Starting at the line that contains "Uncheck the Sites.FullControl.All permission" and stopping at the line that contains "The height and", restate each line of the records below exactly. Omit the pictures.
Segment Start: Dataset excerpts
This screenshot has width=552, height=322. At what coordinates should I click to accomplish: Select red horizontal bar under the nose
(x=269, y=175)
Segment End: Dataset excerpts
Segment Start: Dataset excerpts
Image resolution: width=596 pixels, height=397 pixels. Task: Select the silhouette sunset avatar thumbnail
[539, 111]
Segment End: Dataset excerpts
Segment Start: Dataset excerpts
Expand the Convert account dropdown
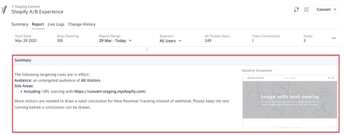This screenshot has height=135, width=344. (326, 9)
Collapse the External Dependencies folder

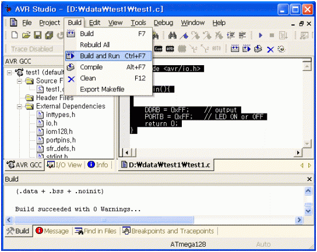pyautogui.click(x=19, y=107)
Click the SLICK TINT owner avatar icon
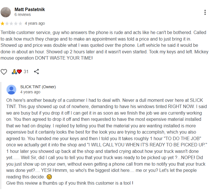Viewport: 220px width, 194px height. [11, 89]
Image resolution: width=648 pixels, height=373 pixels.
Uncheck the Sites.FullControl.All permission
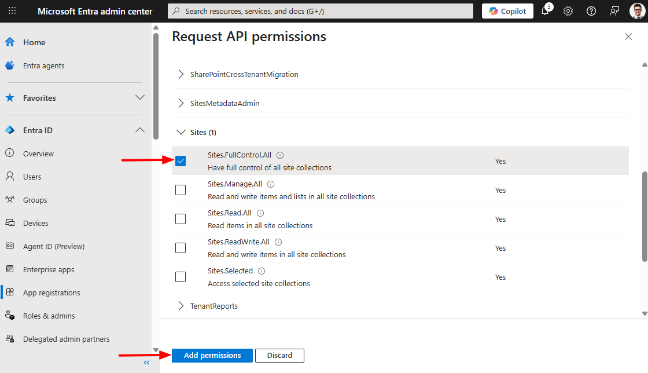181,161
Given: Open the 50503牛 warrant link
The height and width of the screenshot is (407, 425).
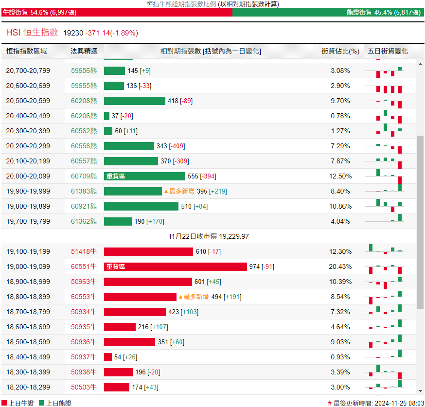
Segment End: Dataset excerpts
## Answer for the task
Uncheck the Sites.FullControl.All permission
181,161
Given: Open the 50503牛 warrant link
The height and width of the screenshot is (407, 425).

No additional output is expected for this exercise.